GET /alerts — list alerts

Returns a paginated list of alerts. 
GET /api/v1/alerts
Authorization: Bearer <token>

Query parameters

severity
string
Filter by severity: critical, high, medium, or low.
type
string
Filter by alert type: security, cost, compliance, or performance.
status
string
Filter by status: open, acknowledged, or resolved.
provider_id
integer
Filter by provider.
page
integer
default:"1"
Page number.
per_page
integer
default:"20"
Results per page. Maximum is 100.

Response

{
  "data": [
    {
      "id": 1,
      "title": "S3 bucket made public",
      "type": "security",
      "severity": "critical",
      "status": "open",
      "resource_id": 5,
      "resource_name": "data-lake-bucket",
      "created_at": "2024-01-15T14:35:00Z"
    }
  ],
  "meta": { "total": 7, "page": 1, "per_page": 20 }
}

GET /alerts/ — get alert

Returns full details for a single alert. 
GET /api/v1/alerts/{id}
Authorization: Bearer <token>

POST /alerts — create alert (manual)

Creates a manual alert for a resource. 
POST /api/v1/alerts
Authorization: Bearer <token>
Content-Type: application/json

Request body

title
string
required
A short description of the alert.
type
string
required
Alert type: security, cost, compliance, or performance.
severity
string
required
Severity: critical, high, medium, or low.
resource_id
integer
Resource the alert is associated with.
description
string
Extended description or context.
{
  "title": "Manual security review required",
  "type": "security",
  "severity": "high",
  "resource_id": 15,
  "description": "Audit requested by CISO"
}

POST /alerts//acknowledge — acknowledge an alert

Marks an alert as acknowledged.
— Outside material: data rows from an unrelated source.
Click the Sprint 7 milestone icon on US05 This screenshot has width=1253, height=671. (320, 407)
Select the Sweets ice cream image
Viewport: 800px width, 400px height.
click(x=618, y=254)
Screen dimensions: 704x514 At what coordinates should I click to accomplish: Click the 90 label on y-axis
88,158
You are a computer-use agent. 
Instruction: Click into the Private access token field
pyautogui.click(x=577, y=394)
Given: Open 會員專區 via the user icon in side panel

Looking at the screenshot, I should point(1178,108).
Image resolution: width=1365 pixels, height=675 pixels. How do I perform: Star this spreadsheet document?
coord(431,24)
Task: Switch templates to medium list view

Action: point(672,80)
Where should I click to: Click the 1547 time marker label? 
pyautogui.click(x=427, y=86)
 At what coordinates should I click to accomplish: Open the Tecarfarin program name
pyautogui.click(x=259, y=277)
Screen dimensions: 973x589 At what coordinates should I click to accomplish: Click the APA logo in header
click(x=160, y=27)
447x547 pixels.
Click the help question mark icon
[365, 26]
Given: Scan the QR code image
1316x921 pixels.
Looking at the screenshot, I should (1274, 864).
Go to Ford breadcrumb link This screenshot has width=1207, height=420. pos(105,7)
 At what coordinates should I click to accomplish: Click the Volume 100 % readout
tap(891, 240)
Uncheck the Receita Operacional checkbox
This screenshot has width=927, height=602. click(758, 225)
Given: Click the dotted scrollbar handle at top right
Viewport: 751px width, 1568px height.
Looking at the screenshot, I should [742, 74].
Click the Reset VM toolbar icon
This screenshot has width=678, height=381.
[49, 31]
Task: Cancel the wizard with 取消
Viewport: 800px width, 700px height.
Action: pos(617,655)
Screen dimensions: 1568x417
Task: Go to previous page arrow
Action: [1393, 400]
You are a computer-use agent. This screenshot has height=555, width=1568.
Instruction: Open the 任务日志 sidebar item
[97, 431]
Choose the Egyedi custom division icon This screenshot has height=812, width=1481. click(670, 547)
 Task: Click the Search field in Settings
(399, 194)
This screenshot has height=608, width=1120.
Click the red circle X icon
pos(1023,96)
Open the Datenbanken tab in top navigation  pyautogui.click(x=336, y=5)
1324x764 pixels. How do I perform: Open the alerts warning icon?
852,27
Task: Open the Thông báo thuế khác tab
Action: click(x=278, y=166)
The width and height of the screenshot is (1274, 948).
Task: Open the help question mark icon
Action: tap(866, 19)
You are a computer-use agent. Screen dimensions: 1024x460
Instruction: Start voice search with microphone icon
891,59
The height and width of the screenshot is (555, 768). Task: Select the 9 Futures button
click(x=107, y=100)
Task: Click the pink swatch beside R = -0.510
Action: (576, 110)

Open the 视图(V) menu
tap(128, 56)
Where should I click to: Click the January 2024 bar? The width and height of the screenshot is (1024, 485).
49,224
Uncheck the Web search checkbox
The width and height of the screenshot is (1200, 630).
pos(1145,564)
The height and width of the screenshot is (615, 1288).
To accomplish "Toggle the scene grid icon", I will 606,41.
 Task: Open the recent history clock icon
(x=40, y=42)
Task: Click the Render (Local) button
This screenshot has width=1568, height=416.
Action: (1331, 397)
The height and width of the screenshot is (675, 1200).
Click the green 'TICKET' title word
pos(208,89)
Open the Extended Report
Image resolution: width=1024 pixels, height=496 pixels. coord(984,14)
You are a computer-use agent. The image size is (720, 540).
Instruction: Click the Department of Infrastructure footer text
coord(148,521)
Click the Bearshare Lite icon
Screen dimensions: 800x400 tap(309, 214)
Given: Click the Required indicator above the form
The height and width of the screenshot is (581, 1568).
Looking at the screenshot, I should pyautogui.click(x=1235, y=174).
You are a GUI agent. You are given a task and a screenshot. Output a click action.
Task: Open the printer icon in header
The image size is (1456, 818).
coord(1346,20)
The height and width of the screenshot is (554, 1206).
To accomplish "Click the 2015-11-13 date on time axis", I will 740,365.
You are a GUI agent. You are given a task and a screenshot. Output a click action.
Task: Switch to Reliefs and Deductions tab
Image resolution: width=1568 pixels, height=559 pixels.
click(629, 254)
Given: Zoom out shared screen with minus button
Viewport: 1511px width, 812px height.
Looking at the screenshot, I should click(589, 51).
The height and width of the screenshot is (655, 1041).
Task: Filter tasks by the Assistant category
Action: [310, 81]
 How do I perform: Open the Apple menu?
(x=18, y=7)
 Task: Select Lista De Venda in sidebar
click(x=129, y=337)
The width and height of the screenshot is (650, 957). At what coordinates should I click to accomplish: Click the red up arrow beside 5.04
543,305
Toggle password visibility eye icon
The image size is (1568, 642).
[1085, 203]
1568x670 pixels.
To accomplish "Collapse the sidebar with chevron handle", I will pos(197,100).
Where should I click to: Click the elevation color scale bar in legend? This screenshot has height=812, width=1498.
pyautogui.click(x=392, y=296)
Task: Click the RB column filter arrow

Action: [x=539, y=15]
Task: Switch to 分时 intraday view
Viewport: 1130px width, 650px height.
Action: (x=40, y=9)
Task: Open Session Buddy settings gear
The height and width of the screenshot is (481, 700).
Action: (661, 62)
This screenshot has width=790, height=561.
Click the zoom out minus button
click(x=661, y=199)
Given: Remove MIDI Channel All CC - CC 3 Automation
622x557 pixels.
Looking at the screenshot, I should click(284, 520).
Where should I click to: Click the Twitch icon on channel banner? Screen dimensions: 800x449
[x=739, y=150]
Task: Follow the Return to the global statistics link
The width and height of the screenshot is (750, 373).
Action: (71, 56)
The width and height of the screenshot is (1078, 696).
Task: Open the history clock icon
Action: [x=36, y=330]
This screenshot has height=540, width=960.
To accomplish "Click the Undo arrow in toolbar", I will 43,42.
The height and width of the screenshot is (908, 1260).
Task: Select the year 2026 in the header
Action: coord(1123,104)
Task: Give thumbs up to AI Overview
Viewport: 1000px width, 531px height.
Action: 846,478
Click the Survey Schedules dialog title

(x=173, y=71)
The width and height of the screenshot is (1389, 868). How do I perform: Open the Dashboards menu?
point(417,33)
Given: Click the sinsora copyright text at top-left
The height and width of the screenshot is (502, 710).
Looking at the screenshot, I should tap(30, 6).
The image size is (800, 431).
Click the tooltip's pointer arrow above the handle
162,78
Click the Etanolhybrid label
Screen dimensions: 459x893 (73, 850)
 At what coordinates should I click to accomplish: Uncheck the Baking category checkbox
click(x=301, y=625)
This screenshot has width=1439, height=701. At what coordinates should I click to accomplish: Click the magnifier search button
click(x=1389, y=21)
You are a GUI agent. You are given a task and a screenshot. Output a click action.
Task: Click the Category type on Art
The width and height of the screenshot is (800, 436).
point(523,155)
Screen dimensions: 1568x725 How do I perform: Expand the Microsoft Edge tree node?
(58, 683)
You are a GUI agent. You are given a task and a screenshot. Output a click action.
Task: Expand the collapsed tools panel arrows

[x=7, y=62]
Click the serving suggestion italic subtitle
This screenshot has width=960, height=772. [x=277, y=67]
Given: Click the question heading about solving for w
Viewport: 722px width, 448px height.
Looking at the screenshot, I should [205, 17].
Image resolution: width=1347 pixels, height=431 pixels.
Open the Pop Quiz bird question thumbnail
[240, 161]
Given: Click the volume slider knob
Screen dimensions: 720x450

Returns 200 with the updated alert. 
POST /api/v1/alerts/{id}/acknowledge
Authorization: Bearer <token>

POST /alerts//resolve — resolve an alert

Marks an alert as resolved with an optional resolution note. 
POST /api/v1/alerts/{id}/resolve
Authorization: Bearer <token>
Content-Type: application/json

Request body (optional)

resolution_note
string
A note describing how the issue was resolved.
{
  "resolution_note": "Reverted security group change"
}

POST /alerts/bulk — bulk update alerts

Acknowledge or resolve multiple alerts in a single request. 
POST /api/v1/alerts/bulk
Authorization: Bearer <token>
Content-Type: application/json

Request body

ids
array
required
Array of alert IDs to update.
action
string
required
Action to apply: acknowledge or resolve.
{
  "ids": [1, 2, 3],
  "action": "acknowledge"
}